To our knowledge this is the first study assessing the individual learning curves of R-TME surgeons by means of RA-CUSUM analyses of clinical variables, using literature-based limits. Although this study suggests that the learning curve of R-TME, for surgeons experienced in open or L-TME, is not associated with additional morbidity, and length of the learning curve for operating time is between 12 and 35 procedures, certain limitations should be taken into account. First, it should be appreciated that the learning ability and experience of the surgeons varies widely between surgeons, while statistical analyses cannot control for these variables. Therefore, these analyses reflect a theoretical simplification of a complex process. Second, this retrospective cohort analysis comes with reporting bias and confounding.

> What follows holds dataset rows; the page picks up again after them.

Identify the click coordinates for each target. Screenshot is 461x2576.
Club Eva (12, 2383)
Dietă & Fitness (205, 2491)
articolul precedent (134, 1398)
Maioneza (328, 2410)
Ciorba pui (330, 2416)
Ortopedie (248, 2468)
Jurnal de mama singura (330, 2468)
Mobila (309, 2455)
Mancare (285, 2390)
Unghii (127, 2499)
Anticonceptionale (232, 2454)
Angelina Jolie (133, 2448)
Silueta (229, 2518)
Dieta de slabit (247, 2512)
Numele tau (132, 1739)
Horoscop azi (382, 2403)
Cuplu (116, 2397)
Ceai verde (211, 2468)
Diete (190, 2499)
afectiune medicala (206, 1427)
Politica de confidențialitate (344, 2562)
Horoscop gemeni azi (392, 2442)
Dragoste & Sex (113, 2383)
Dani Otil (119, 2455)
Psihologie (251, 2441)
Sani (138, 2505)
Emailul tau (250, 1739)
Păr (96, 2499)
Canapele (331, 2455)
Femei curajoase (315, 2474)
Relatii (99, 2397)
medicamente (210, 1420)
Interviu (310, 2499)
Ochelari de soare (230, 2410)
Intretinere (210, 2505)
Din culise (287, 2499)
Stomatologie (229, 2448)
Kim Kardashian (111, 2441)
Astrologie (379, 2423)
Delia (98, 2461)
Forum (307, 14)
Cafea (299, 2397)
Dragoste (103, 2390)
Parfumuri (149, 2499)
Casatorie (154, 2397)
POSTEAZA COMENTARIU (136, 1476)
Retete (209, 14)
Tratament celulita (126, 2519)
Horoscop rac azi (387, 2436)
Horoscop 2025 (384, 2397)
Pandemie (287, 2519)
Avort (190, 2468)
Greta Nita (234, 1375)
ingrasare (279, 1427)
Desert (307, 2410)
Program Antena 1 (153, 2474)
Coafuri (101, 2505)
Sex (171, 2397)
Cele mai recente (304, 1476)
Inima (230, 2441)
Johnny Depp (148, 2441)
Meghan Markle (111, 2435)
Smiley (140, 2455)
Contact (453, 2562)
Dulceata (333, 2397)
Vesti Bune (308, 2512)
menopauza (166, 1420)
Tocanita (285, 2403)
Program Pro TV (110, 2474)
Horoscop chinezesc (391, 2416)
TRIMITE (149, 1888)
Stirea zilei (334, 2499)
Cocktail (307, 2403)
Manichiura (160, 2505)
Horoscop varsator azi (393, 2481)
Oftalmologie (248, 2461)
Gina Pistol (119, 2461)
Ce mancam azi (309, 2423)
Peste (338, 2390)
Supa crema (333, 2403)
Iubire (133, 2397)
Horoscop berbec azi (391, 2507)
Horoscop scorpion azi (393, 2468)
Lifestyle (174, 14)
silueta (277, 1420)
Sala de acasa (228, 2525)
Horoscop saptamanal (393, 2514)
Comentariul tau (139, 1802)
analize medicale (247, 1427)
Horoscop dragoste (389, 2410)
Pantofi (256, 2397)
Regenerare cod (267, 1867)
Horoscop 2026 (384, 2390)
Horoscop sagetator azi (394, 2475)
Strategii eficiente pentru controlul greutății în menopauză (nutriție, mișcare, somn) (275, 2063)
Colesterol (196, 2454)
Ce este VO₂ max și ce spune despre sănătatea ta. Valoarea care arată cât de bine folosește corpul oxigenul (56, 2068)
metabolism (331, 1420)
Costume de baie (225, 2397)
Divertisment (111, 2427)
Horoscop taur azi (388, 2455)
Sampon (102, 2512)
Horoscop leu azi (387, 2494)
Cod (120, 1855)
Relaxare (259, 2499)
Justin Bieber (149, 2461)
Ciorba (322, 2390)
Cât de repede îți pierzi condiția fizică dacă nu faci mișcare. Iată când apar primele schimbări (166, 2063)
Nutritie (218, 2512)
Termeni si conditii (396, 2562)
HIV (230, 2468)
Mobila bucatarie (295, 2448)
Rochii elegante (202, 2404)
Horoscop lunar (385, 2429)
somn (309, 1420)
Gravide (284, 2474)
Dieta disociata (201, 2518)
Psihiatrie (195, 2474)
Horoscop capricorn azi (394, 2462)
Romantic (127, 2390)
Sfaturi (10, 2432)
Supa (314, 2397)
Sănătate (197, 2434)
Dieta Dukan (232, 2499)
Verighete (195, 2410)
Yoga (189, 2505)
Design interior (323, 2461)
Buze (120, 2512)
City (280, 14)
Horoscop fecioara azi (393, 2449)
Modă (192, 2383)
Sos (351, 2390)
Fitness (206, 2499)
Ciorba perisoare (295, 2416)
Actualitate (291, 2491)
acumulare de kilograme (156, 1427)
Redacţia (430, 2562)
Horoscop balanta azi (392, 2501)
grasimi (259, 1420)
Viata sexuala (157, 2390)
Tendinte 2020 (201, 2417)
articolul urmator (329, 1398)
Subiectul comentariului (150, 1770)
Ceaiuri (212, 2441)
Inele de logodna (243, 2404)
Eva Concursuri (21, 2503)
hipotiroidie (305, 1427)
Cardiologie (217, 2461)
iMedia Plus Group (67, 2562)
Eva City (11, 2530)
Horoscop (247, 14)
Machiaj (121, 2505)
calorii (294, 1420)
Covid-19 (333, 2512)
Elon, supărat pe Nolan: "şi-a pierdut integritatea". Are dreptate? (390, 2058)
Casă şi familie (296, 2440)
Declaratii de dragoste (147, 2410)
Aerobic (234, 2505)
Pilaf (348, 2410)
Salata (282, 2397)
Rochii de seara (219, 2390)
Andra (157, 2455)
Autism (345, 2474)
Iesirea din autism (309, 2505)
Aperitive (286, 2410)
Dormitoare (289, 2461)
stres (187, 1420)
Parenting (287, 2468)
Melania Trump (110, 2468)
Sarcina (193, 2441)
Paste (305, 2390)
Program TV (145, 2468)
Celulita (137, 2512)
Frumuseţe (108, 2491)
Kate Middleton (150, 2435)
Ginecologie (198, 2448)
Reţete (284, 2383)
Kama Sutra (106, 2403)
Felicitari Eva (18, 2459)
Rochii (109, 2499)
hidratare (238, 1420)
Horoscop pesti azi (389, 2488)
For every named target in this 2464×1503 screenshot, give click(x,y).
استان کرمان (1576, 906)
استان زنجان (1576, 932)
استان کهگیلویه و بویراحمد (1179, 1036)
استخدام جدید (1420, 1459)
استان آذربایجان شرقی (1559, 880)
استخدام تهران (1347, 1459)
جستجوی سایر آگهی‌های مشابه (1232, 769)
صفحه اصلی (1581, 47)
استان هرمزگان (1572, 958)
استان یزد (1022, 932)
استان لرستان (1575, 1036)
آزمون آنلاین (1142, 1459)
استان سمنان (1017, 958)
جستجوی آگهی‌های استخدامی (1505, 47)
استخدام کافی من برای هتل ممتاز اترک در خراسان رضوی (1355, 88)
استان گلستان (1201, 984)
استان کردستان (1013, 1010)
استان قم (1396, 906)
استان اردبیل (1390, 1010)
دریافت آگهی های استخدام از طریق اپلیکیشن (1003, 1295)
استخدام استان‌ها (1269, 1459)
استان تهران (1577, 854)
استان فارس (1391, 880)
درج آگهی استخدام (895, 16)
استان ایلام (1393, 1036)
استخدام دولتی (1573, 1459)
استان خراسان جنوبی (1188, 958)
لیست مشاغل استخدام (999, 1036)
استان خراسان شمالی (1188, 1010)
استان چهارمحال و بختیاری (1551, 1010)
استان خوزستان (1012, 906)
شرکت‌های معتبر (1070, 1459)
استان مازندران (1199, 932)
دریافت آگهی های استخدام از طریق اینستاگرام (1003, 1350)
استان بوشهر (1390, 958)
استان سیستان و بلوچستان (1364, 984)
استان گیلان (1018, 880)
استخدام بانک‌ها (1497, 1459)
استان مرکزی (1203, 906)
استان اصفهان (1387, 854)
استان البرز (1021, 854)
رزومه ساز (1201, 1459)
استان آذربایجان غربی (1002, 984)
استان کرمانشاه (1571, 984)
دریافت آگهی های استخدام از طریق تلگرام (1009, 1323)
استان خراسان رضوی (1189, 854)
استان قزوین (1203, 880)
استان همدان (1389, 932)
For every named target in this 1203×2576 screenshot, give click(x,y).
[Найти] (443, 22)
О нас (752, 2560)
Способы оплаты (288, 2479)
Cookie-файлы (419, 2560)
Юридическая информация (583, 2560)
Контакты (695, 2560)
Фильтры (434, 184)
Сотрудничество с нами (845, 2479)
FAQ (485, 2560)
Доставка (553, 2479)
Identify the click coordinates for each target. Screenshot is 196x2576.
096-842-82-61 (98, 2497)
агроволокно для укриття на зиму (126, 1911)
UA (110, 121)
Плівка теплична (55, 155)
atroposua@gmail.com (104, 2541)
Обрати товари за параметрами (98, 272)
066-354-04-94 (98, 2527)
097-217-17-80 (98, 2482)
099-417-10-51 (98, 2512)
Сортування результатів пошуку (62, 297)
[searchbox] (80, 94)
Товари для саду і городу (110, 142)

We tried to control for confounding factors by using RA-CUSUM analyses for assessing the learning curve and a multivariable regression analysis when comparing outcomes during and after the learning curve. However, residual confounding might be present. Third, although most of the series were of considerable length, two surgeons only performed 30 and 27 procedures while operating times were missing in more than 50% of these cases. Therefore, we excluded these two surgeons regarding the LC-CUSUM analysis. Fourth, although we used literature-based limits for the RA-CUSUM and LC-CUSUM, especially the limit for operating time might be debatable. Not only case-mix influences this, as this is a variable reflecting efficiency which is affected by more than only the surgeon performing the procedure. In addition, cultural, logistic, and financial factors may differ between centers and could influence these outcomes as an effect. Fifth, a significantly higher rate of patients operated before the learning curve were treated with neo-adjuvant therapy, due to change of the Dutch Guideline in 2014 [46]. This might have influenced outcomes. Finally, the surgeons participating in this cohort study were surgeons with experience in L-TME and open TME, which might have caused the absence of a learning curve with regard to clinical outcomes.

Concluding, this is the first study assessing the learning curve of R-TME by means of a RA-CUSUM analysis with literature-based limits, using clinical variables. This study suggests that the learning curve of R-TME is safe in terms of intraoperative complications, major postoperative complications and pathological outcomes. The learning curve based on efficiency might range between 12 and 35 procedures for R-TME.